I know the probability function for the beta distribution is $$p(x=k)=\frac{\prod_{i=1}^{k-1}(1-u+(i-1)\theta)}{\prod_{i=1}^{k}(1+(i-1)\theta)}$$ However I am unsure of how to derive the formula for the likelihood function of a data set with a beta geometric distribution. Can someone explain please?
-
If you have a dataset $(x_1,\ldots,x_n)$ the likelihood is $$\prod_{i=1}^n p(X=x_i)$$ – Xi'an Feb 17 '15 at 07:42
1 Answers
The formula is close to the beta-geometric distribution (not beta), which is a geometric distribution where the parameter $\theta$ is not constant, but it has a beta distribution. The formula is a reparametrization of parameters $(\alpha, \beta)$ from the beta distribution, into $u = \frac{\alpha}{(\alpha+\beta)}$ meaning as the mean parameter and $\theta = \frac{1}{(\alpha+\beta)}$ as the shape.
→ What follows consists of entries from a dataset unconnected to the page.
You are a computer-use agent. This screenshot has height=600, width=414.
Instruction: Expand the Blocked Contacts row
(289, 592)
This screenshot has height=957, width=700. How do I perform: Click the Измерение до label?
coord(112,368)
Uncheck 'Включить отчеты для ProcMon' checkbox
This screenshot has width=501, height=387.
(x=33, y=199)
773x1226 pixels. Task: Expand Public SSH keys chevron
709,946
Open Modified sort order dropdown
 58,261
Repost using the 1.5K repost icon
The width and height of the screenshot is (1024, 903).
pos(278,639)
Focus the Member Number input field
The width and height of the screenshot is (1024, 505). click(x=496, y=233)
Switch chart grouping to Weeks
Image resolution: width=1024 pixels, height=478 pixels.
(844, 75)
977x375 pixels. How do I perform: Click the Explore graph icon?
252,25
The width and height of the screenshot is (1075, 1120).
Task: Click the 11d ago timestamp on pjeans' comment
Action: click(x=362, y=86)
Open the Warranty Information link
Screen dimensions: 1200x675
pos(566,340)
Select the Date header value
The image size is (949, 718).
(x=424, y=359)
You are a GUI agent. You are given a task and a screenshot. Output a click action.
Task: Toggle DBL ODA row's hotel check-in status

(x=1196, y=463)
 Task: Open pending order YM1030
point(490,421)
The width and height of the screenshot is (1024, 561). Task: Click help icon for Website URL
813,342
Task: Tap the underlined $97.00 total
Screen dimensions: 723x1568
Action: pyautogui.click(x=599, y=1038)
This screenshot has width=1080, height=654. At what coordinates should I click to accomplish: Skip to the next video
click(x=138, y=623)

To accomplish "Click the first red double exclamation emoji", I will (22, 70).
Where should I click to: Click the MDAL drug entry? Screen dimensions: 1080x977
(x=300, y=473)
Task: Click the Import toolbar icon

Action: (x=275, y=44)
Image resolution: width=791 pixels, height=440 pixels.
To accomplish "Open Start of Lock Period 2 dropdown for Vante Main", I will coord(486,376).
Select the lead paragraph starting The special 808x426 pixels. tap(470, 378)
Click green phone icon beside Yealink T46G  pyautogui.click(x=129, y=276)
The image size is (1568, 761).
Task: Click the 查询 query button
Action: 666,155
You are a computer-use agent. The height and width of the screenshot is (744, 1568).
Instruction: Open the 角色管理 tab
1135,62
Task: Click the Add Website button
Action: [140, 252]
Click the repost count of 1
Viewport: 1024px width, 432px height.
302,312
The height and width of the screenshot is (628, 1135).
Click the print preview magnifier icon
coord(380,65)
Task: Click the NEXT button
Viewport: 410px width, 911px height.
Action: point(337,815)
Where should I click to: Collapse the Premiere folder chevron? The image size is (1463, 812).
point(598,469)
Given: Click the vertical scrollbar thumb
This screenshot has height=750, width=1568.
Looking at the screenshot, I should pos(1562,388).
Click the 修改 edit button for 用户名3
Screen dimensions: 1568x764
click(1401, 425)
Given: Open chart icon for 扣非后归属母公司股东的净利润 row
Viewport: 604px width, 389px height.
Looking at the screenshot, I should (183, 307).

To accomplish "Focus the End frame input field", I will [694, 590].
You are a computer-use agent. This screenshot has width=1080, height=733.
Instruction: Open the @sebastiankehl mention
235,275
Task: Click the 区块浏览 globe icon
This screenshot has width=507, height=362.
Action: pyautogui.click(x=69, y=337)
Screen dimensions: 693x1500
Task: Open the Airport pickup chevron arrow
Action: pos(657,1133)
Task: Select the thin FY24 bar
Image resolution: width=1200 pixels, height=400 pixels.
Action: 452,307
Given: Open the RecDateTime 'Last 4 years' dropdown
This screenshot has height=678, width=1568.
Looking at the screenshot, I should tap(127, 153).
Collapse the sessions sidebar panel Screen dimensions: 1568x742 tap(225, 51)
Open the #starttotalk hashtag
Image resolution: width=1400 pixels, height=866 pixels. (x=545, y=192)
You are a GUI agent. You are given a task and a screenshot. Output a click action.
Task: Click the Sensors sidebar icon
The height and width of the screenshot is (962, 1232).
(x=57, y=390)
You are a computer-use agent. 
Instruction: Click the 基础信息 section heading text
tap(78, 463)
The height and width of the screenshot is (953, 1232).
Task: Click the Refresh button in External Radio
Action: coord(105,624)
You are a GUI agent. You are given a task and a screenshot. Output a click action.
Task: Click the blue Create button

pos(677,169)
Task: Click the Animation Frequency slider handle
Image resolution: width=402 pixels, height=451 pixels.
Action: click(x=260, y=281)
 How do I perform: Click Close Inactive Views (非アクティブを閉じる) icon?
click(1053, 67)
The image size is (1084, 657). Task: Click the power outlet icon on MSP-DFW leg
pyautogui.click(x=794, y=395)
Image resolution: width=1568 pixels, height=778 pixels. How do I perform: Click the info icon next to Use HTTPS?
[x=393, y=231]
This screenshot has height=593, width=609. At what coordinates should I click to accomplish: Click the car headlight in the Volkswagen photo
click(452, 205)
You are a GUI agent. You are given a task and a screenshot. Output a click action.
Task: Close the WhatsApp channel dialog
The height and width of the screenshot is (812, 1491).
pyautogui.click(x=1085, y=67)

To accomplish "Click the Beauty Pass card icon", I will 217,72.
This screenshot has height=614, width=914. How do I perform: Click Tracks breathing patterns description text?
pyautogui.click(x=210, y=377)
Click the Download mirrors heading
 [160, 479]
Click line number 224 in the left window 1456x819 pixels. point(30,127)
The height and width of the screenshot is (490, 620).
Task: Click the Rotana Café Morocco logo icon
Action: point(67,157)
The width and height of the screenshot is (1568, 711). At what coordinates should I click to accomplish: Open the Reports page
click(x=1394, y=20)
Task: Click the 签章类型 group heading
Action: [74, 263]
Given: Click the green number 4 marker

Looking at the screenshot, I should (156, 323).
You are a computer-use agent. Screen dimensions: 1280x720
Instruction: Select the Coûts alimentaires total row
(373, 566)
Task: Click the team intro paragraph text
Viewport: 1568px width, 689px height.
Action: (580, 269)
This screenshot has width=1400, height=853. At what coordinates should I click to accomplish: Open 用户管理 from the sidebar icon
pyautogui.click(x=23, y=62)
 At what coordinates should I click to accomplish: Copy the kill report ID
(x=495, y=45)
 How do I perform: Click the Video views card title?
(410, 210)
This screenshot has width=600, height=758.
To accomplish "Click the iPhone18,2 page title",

The formula would than be:
$$P(X=k)=\frac{u\prod_{i=1}^{k-1}(1-u+(i-1)\theta)}{\prod_{i=1}^k(1+u\theta)}$$
Note that it is not the same as yours. For furtehr reference you can check Parameter estimation of beta-geometric model with applications to human fecundability data - Singh, Pudir.
In the same paper they describe how they done that, but it does not provide all the reasoning, so I will provide that here to give you a complete response.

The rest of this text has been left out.